Format every line of the data from the one containing "Given: Click the green 宋 avatar thumbnail" down to the one containing "click(465, 8)" as a numbered list, leaving out blank lines.

Recorded data:
[start]

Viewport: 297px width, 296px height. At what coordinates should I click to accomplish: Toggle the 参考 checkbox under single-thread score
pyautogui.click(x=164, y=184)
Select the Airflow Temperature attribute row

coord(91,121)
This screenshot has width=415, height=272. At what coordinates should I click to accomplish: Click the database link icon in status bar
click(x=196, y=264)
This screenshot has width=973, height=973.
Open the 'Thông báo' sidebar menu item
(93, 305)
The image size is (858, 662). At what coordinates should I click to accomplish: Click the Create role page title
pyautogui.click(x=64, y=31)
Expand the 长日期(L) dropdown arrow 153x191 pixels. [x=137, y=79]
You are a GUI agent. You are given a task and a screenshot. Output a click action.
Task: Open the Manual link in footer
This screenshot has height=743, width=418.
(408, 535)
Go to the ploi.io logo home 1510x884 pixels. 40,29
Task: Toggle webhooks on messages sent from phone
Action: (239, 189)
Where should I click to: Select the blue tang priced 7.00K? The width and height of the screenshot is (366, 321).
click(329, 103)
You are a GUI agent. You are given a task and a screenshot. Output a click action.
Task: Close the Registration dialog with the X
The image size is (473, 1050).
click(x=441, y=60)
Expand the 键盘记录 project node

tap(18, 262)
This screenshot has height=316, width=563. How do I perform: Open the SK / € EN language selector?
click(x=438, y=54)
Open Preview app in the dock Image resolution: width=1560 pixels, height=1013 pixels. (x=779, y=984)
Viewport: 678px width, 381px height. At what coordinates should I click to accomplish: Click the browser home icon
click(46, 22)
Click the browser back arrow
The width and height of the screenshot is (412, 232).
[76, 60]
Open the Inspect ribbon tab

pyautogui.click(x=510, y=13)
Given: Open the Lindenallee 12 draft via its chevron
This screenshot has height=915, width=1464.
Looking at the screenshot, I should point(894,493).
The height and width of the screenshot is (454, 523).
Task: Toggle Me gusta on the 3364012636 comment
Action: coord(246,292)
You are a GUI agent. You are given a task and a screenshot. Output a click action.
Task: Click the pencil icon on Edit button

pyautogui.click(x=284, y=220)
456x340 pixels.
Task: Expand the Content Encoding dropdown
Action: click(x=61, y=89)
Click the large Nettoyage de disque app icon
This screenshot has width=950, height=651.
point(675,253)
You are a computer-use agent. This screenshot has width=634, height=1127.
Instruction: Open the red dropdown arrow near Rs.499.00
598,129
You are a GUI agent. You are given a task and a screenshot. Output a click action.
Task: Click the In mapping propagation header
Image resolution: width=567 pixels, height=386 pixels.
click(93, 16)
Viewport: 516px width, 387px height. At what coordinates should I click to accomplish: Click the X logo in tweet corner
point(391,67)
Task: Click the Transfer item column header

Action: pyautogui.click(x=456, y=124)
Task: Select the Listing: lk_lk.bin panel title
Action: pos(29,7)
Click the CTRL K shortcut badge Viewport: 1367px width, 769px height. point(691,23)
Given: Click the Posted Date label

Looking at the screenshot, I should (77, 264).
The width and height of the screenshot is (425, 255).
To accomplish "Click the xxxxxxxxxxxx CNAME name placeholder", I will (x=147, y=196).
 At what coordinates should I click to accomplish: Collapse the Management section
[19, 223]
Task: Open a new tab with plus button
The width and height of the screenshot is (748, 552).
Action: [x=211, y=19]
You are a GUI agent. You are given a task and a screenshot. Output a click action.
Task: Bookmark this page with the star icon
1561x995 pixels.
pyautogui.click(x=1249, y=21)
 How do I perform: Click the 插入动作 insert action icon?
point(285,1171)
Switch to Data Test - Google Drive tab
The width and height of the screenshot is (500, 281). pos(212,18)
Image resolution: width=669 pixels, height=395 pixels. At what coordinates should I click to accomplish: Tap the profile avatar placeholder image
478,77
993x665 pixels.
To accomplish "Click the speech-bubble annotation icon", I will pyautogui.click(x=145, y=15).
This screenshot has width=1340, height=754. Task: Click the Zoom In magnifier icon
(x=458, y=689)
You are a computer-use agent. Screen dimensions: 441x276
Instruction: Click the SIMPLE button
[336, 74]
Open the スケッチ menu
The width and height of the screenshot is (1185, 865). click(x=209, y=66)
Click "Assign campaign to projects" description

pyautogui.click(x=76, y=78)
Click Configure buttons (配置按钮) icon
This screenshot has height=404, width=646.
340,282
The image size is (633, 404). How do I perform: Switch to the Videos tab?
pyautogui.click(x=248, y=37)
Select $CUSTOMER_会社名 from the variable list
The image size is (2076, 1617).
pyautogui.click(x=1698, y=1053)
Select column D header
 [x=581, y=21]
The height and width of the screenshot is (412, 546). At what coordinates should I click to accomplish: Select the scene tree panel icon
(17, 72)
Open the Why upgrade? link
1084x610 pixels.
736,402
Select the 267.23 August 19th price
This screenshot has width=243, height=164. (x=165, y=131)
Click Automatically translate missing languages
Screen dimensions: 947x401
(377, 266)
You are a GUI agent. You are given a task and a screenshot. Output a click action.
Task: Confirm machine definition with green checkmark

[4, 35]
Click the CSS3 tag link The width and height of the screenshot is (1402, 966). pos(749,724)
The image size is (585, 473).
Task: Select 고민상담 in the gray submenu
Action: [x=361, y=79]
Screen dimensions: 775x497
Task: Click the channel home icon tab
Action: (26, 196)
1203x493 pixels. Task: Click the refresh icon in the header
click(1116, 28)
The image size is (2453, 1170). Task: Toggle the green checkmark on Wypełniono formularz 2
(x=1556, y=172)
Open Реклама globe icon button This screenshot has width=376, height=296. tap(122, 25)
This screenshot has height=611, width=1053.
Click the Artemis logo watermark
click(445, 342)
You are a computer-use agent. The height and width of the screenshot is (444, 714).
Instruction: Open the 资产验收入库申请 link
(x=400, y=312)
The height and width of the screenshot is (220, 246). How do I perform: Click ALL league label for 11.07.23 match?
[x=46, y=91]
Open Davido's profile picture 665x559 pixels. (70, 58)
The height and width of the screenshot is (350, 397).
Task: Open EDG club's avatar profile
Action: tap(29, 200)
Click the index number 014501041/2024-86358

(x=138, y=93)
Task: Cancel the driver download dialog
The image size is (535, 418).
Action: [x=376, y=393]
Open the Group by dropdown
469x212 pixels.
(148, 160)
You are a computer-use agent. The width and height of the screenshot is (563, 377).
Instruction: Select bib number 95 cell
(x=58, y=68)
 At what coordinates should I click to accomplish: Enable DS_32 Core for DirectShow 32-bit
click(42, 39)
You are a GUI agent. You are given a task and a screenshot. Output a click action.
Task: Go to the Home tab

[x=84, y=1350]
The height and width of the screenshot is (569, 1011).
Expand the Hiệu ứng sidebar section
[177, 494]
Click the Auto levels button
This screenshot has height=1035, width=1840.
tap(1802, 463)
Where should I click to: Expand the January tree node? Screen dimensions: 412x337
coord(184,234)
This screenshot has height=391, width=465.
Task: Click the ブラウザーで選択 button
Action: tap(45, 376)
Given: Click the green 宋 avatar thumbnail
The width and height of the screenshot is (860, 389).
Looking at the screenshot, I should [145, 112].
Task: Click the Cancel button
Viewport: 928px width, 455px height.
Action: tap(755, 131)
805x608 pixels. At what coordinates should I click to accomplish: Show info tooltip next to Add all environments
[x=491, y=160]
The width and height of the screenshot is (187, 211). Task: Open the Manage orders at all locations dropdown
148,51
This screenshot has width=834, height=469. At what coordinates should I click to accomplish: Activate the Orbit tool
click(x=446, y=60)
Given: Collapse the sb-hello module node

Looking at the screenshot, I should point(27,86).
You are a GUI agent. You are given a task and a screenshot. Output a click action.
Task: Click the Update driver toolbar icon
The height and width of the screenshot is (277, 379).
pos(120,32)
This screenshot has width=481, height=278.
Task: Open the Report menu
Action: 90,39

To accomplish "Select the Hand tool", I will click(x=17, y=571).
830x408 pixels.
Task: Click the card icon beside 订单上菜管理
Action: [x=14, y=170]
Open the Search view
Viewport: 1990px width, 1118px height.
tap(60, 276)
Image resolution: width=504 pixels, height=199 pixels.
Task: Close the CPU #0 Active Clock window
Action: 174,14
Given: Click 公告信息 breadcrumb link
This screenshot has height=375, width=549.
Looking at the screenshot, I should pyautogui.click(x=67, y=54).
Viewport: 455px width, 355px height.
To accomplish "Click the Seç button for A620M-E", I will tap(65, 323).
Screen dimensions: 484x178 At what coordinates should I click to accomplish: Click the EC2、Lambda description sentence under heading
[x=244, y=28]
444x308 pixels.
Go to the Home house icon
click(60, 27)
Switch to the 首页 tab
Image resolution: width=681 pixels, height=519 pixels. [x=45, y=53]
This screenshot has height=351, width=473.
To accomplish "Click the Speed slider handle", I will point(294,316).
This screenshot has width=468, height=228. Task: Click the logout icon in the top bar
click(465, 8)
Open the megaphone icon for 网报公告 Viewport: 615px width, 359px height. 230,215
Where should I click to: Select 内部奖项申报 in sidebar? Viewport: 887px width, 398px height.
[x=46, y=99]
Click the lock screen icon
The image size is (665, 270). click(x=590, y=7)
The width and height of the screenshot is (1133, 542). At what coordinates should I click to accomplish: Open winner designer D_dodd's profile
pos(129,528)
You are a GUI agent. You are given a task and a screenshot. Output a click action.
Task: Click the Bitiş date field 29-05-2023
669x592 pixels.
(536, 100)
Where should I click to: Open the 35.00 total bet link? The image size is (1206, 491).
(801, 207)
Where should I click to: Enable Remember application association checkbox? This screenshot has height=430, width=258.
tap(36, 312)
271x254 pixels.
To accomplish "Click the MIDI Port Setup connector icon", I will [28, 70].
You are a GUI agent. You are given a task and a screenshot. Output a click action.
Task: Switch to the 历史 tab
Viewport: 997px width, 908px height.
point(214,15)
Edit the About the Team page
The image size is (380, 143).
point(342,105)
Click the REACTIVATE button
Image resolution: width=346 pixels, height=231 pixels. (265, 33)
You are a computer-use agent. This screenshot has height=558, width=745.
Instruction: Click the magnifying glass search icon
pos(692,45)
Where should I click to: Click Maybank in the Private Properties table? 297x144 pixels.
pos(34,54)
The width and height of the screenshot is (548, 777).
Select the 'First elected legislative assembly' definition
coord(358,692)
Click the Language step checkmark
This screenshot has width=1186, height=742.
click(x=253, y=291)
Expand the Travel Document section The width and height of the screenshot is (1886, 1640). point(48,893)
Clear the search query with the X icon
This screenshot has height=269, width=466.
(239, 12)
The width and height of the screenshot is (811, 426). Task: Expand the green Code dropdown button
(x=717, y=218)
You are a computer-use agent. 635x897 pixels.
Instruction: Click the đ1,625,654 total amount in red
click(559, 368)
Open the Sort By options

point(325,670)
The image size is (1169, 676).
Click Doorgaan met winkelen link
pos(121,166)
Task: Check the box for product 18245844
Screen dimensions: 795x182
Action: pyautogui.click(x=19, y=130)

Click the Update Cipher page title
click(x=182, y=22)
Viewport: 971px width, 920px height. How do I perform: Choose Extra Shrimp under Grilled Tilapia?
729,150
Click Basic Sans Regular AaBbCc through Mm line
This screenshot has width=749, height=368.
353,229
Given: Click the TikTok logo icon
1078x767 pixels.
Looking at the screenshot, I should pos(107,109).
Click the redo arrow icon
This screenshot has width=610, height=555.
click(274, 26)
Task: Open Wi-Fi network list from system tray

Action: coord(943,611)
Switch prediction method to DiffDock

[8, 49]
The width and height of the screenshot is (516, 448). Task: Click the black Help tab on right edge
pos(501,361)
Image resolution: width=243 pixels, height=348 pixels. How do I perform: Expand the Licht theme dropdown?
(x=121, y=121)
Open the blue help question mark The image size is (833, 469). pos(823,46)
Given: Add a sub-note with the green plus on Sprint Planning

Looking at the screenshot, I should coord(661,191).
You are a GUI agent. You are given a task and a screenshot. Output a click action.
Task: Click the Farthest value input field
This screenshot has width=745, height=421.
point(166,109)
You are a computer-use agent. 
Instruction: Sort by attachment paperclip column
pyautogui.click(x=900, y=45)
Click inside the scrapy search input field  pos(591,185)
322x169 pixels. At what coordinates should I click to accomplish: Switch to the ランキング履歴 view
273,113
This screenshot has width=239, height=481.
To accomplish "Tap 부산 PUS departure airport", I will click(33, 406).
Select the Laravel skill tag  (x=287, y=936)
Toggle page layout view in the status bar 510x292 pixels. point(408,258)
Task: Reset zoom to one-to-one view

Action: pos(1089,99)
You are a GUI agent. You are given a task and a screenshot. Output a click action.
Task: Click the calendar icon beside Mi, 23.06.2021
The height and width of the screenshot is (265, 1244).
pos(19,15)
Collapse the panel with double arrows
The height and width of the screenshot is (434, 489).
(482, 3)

[end]

Answer to the exercise:
1. Given: Click the green 宋 avatar thumbnail
2. The width and height of the screenshot is (860, 389).
3. Looking at the screenshot, I should [145, 112].
4. Task: Click the Cancel button
5. Viewport: 928px width, 455px height.
6. Action: tap(755, 131)
7. 805x608 pixels. At what coordinates should I click to accomplish: Show info tooltip next to Add all environments
8. [x=491, y=160]
9. The width and height of the screenshot is (187, 211). Task: Open the Manage orders at all locations dropdown
10. 148,51
11. This screenshot has width=834, height=469. At what coordinates should I click to accomplish: Activate the Orbit tool
12. click(x=446, y=60)
13. Given: Collapse the sb-hello module node
14. Looking at the screenshot, I should point(27,86).
15. You are a GUI agent. You are given a task and a screenshot. Output a click action.
16. Task: Click the Update driver toolbar icon
17. The height and width of the screenshot is (277, 379).
18. pos(120,32)
19. This screenshot has width=481, height=278.
20. Task: Open the Report menu
21. Action: 90,39
22. To accomplish "Select the Hand tool", I will click(x=17, y=571).
23. 830x408 pixels.
24. Task: Click the card icon beside 订单上菜管理
25. Action: [x=14, y=170]
26. Open the Search view
27. Viewport: 1990px width, 1118px height.
28. tap(60, 276)
29. Image resolution: width=504 pixels, height=199 pixels.
30. Task: Close the CPU #0 Active Clock window
31. Action: 174,14
32. Given: Click 公告信息 breadcrumb link
33. This screenshot has height=375, width=549.
34. Looking at the screenshot, I should pyautogui.click(x=67, y=54).
35. Viewport: 455px width, 355px height.
36. To accomplish "Click the Seç button for A620M-E", I will tap(65, 323).
37. Screen dimensions: 484x178 At what coordinates should I click to accomplish: Click the EC2、Lambda description sentence under heading
38. [x=244, y=28]
39. 444x308 pixels.
40. Go to the Home house icon
41. click(60, 27)
42. Switch to the 首页 tab
43. Image resolution: width=681 pixels, height=519 pixels. [x=45, y=53]
44. This screenshot has height=351, width=473.
45. To accomplish "Click the Speed slider handle", I will point(294,316).
46. This screenshot has width=468, height=228. Task: Click the logout icon in the top bar
47. click(465, 8)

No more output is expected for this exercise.